Brain activity in the different networks fluctuates. Therefore we observe a negative correlation between the activity of the regions involved in self-awareness and that of regions involved in awareness of the external world. The connections of our brain (the wiring) are fixed, in such a way that, in a healthy individual, the regions that are interconnected communicate with each other on a permanent basis with a greater or lesser level of intensity, even when an individual is experimentally anaesthetised by means of propofol, for example, as evidenced by the work of the CRC (4). Steven Laureys uses the analogy of the brain as a motorway with vehicles that can be seen passing along it by means of fMRI technology and these vehicles are more numerous when the subject is in the waking state than when asleep.

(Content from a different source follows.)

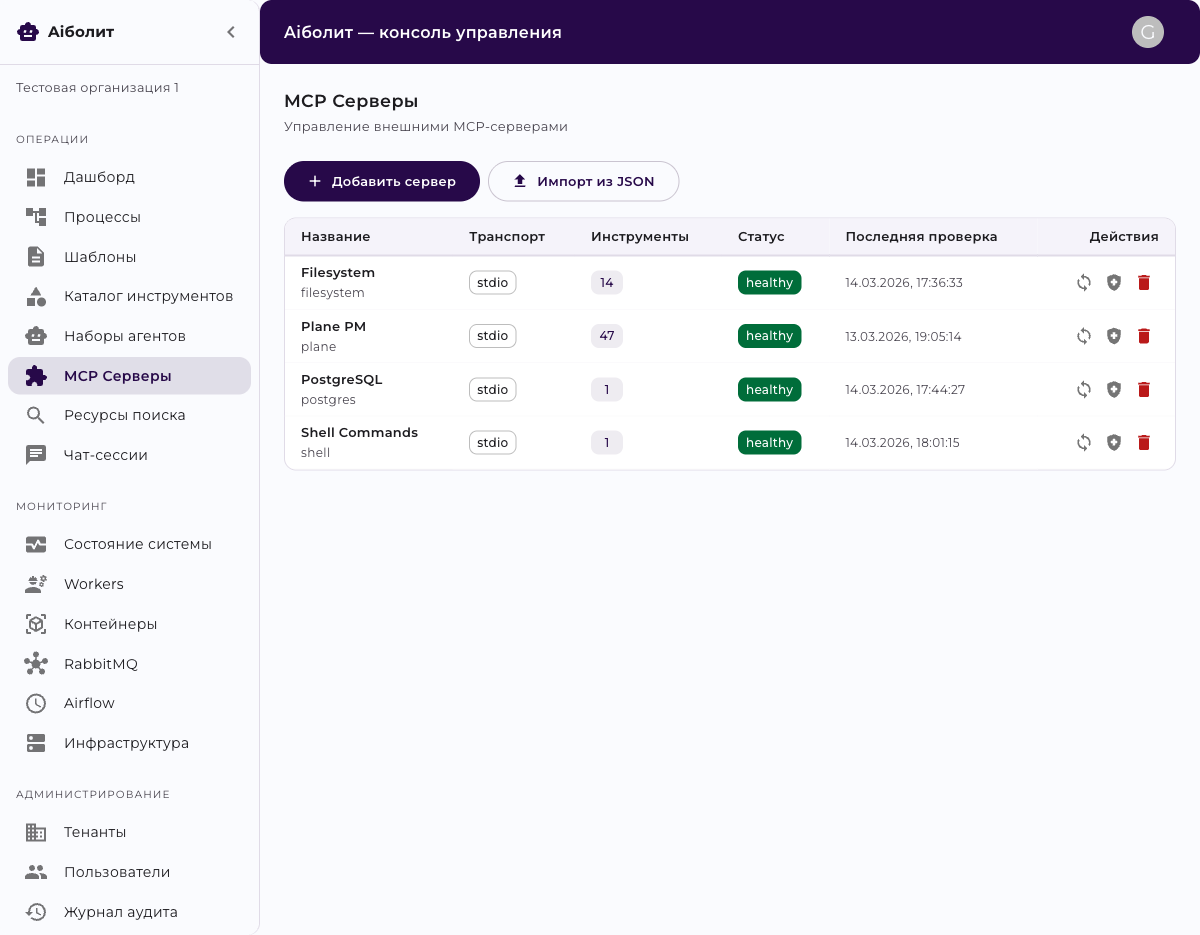Go to Каталог инструментов page
Image resolution: width=1200 pixels, height=935 pixels.
(148, 296)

Athena Demertzi and Georgios Antonopoulos, both of whom are researchers at the CRC, are the two first authors of the article published in Brain. With their colleagues, they studied 73 individuals suffering from consciousness problems, 51 of whom were patients cared for in Liege. By means of 10-minute recordings by fMRI in the resting state, they were able to quantify, in the six above-mentioned networks, brain activity in these brain-damaged individuals.

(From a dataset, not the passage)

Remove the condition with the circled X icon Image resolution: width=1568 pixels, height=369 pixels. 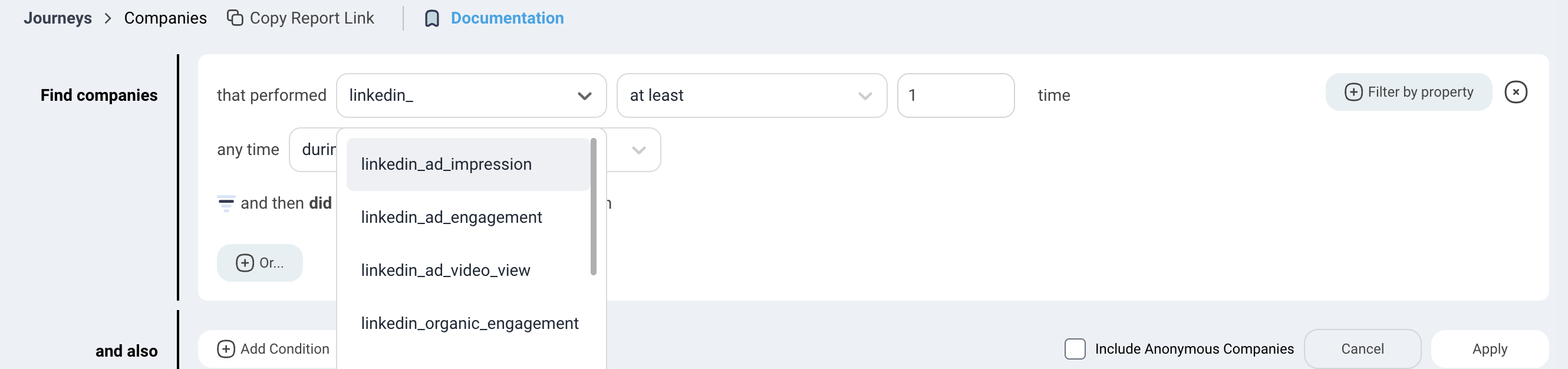point(1515,92)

Can they hear? Can they see? Have they retained their sense of touch? Do they feel any emotions? Are they self-aware? Are they conscious of the external world? The answers to these questions are an ideal to be achieved. For the moment, the method is not finely-tuned enough to be able to address the nature of the abovementioned issues. Indeed, what the study measured was to determine whether a given patient was totally unconscious or whether she/he had the residual consciousness characteristic of a minimally conscious state.

In more than 90% of cases

By comparing the activity measurements for each network, the use of algorithms for statistical classification (classifiers) revealed that the auditory network was the most effective for establishing the separation between patients in a vegetative / unresponsive state and patients in a minimally conscious state. Additionally, the higher the score of the individuals on the Coma Recovery Scale-Revised, the more this this network appeared to be clearly active. “However, it is not merely made up of auditory regions but it also recruits visual and sensorimotor regions, for example. This is logical: when we hear somebody, we can easily picture their face, think of their job, etc.”, comments the head of the Coma Science Group.

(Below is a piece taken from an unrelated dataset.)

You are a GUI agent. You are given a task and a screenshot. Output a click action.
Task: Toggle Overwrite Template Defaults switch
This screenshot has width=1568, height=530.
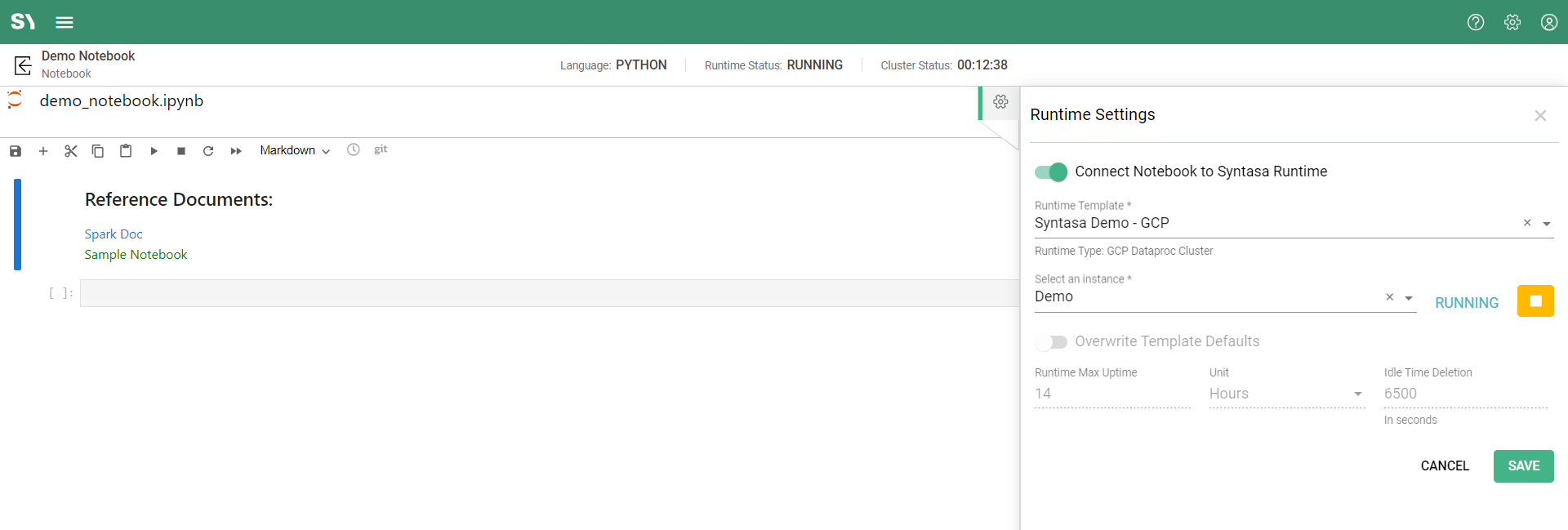pyautogui.click(x=1050, y=341)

This raised the question as to whether, within the auditory system, some elements were more informative than others. The classifiers demonstrated that this was indeed the case, that the activity in the connection between the auditory and visual regions of the network, therefore in the crossmodal auditory and visual interaction zone, was the best predictor of the presence or absence of consciousness in the examined patients.

(4) Boveroux, P., Vanhaudenhuyse, A., Bruno, M.-A., Noirhomme, Q., Lauwick, S., Luxen, A., Degueldre, C., Plenevaux, A., Schnakers, C., Phillips, C., Brichant, J. F., Bonhomme, V., Maquet, P., Greicius, M. D., Laureys, S., & Boly, M. (2010). Breakdown of within- and between-network resting state functional magnetic resonance imaging connectivity during propofol-induced loss of consciousness. Anesthesiology, 113, 1038-1053.